--- Problem to solve ---
Which lines of the listing below contain the word "should"? Pull out each of those lines, treating uppercase and lowercase as different.

Records for processing START

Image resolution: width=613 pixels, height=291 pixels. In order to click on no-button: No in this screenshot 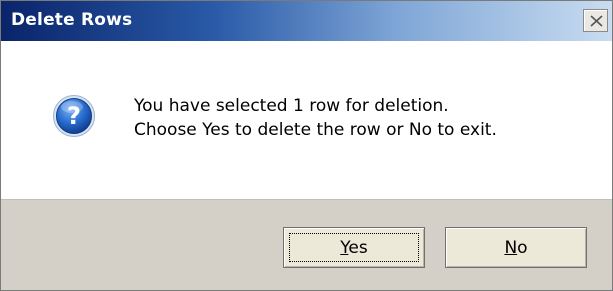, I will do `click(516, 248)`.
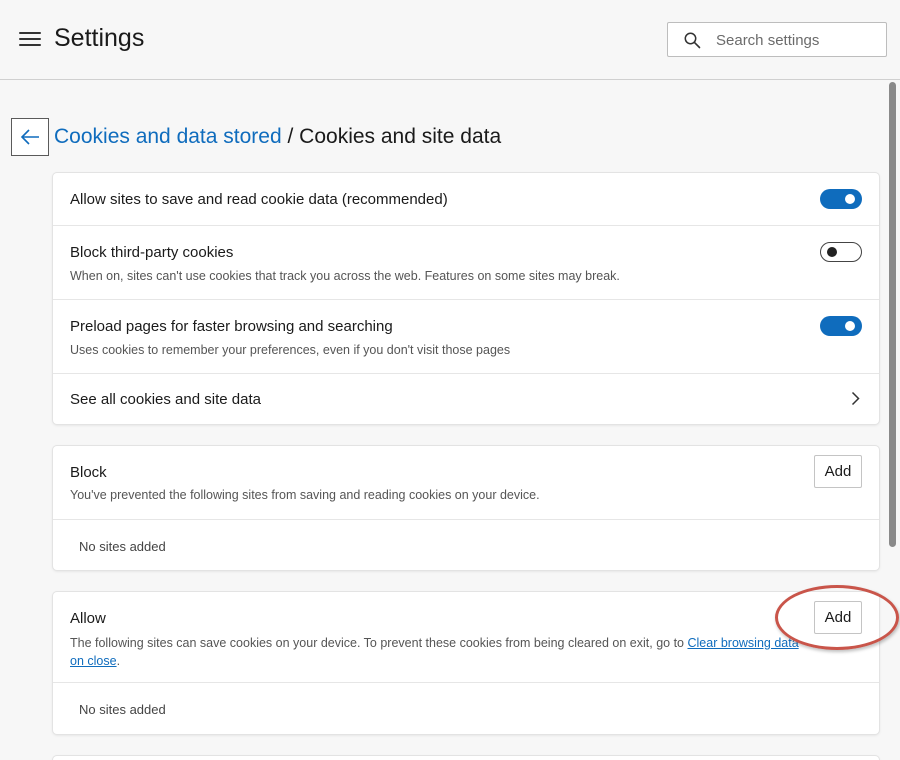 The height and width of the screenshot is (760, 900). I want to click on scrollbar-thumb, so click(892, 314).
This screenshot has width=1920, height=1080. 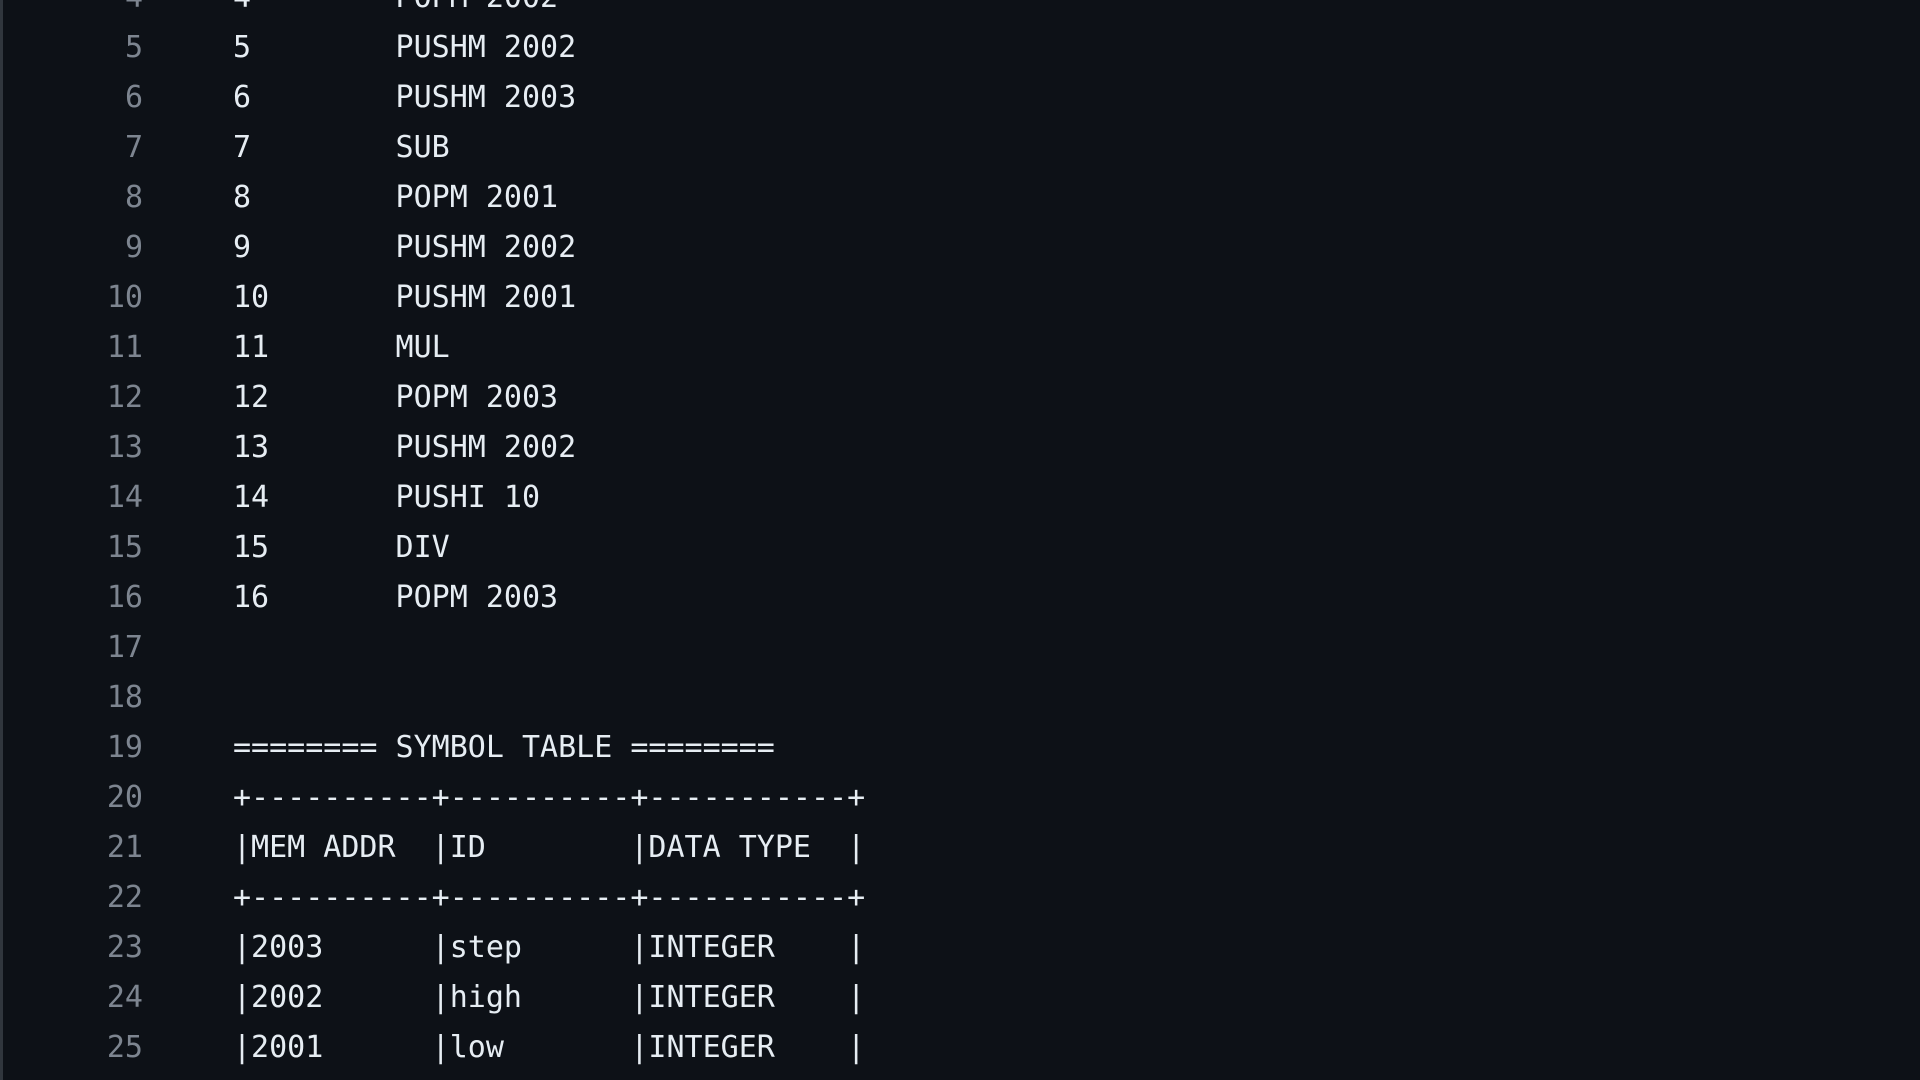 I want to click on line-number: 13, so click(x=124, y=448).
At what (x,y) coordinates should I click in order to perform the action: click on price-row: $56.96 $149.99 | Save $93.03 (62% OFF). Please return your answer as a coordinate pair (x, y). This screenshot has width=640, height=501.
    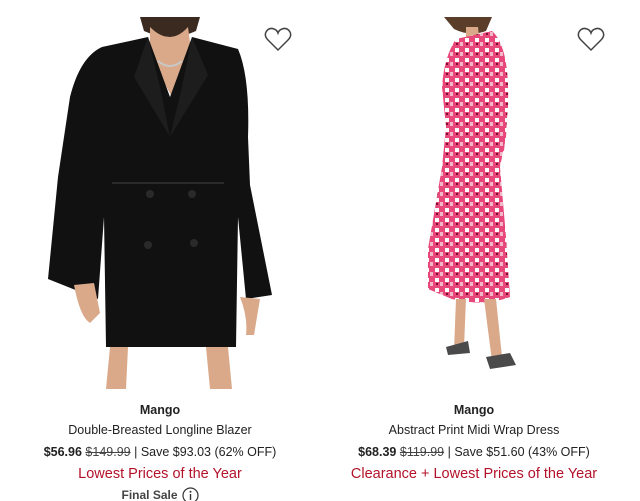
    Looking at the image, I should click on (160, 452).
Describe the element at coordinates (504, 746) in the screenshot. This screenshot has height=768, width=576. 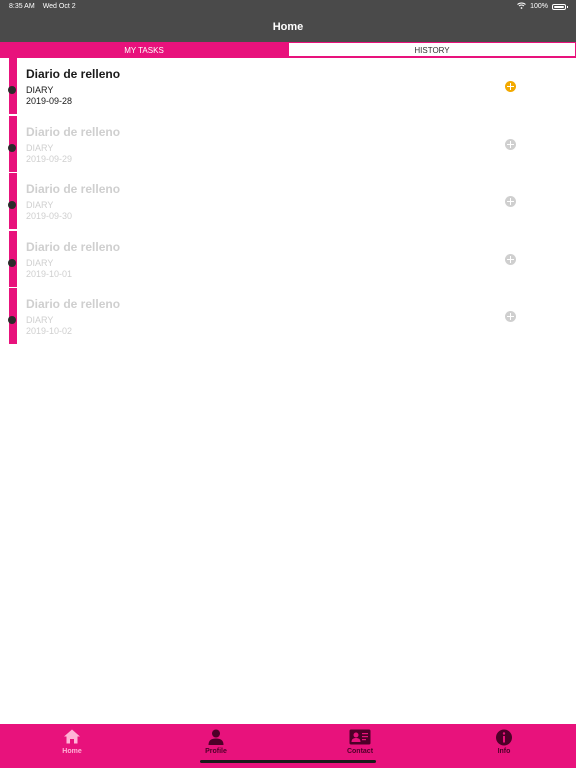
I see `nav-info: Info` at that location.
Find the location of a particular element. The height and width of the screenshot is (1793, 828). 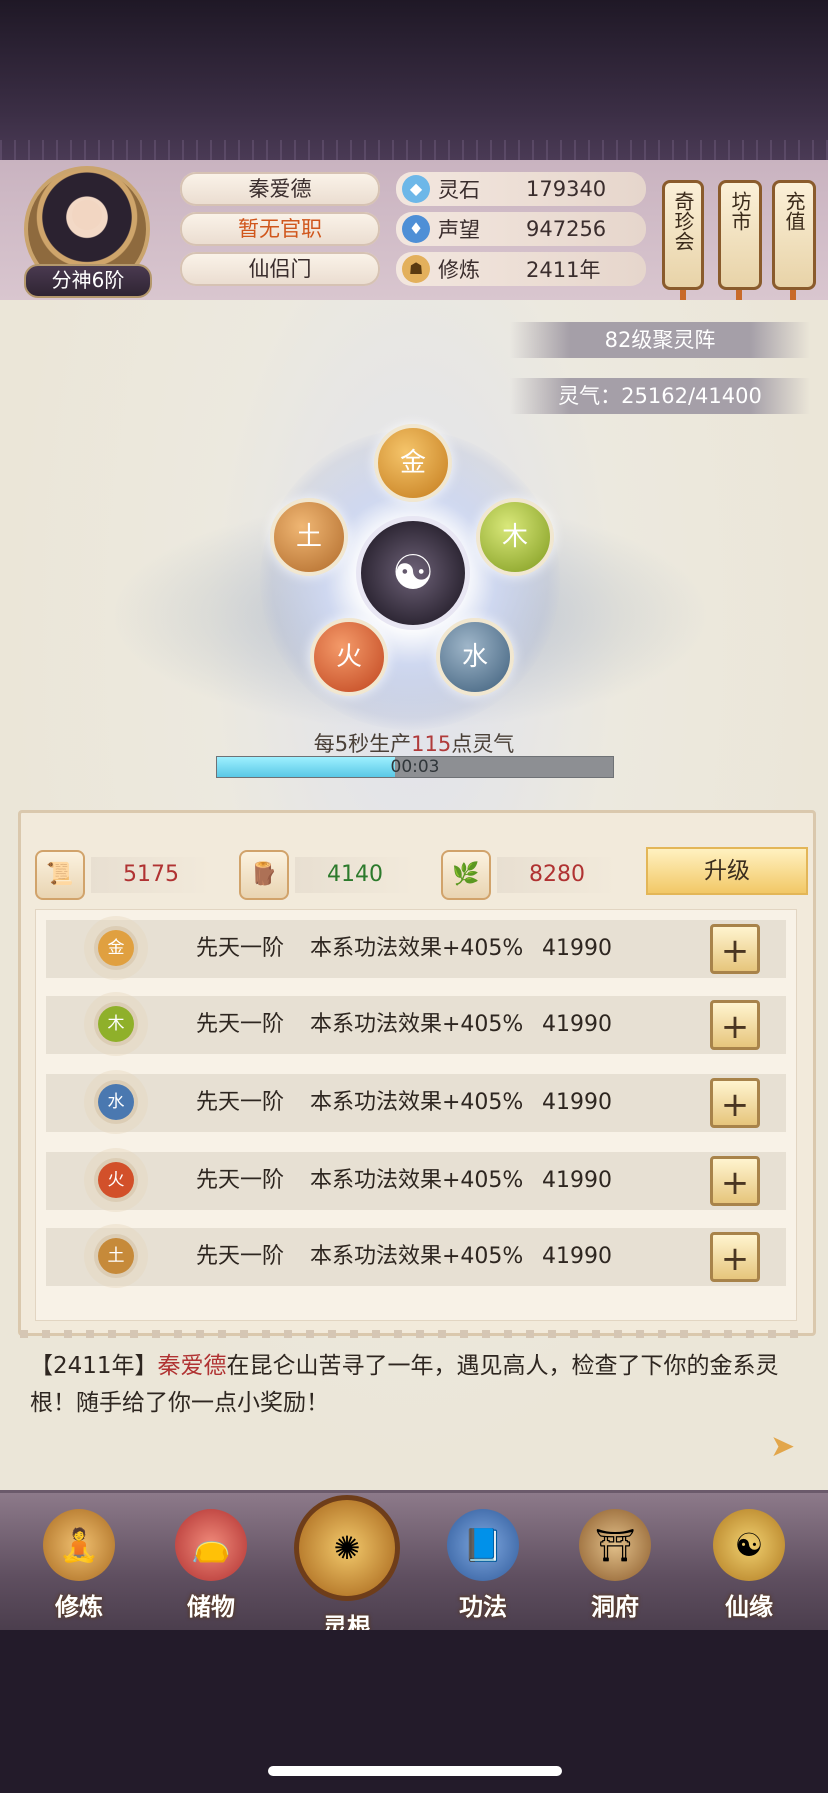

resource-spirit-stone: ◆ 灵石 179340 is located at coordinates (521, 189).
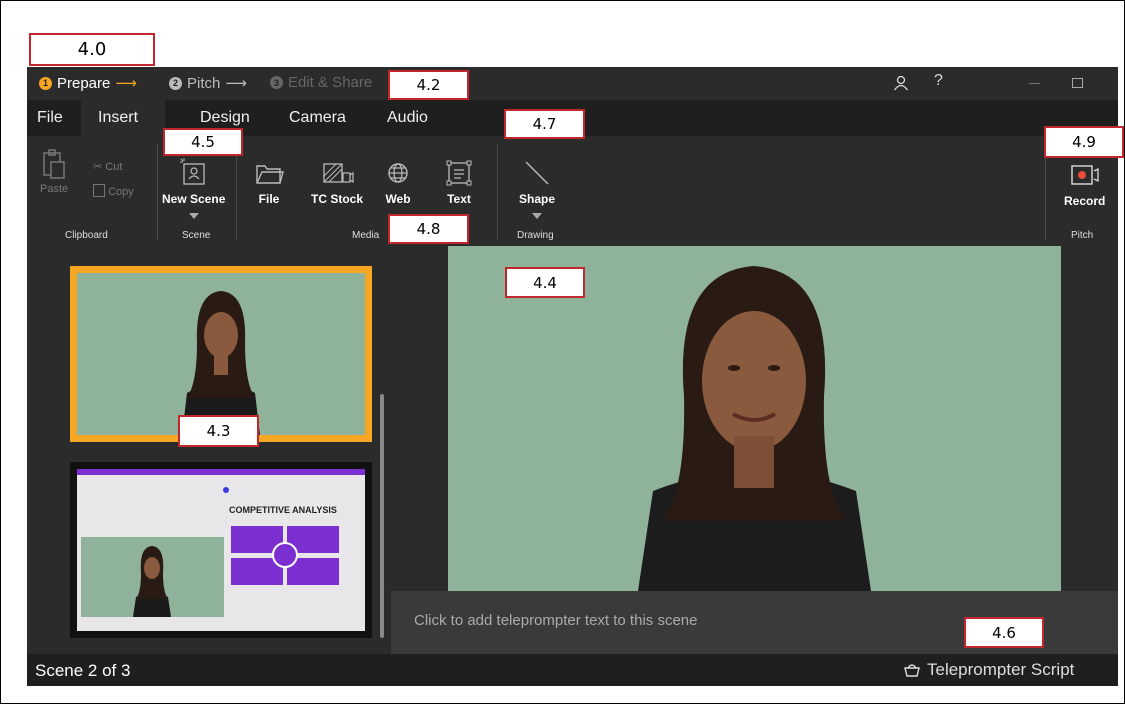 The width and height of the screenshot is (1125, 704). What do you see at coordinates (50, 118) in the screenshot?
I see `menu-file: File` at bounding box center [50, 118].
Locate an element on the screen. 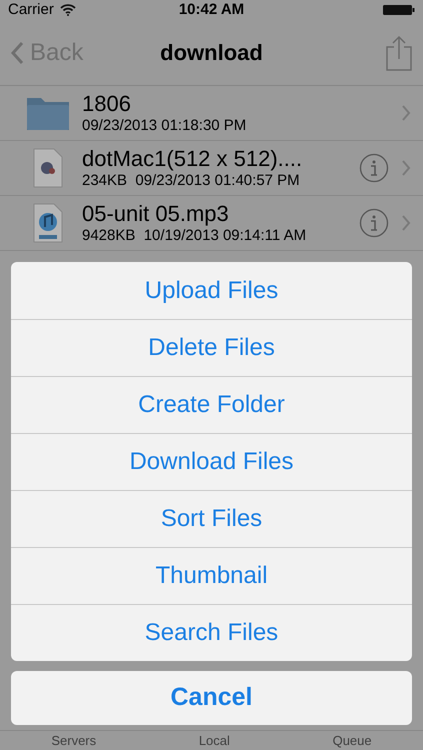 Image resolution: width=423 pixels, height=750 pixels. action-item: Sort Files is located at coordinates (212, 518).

Records for processing END

--- Solution below ---
At what (x,y) coordinates should I click in order to perform the action: click on price-row: $56.96 $149.99 | Save $93.03 (62% OFF). Please return your answer as a coordinate pair (x, y). This screenshot has width=640, height=501.
    Looking at the image, I should click on (160, 452).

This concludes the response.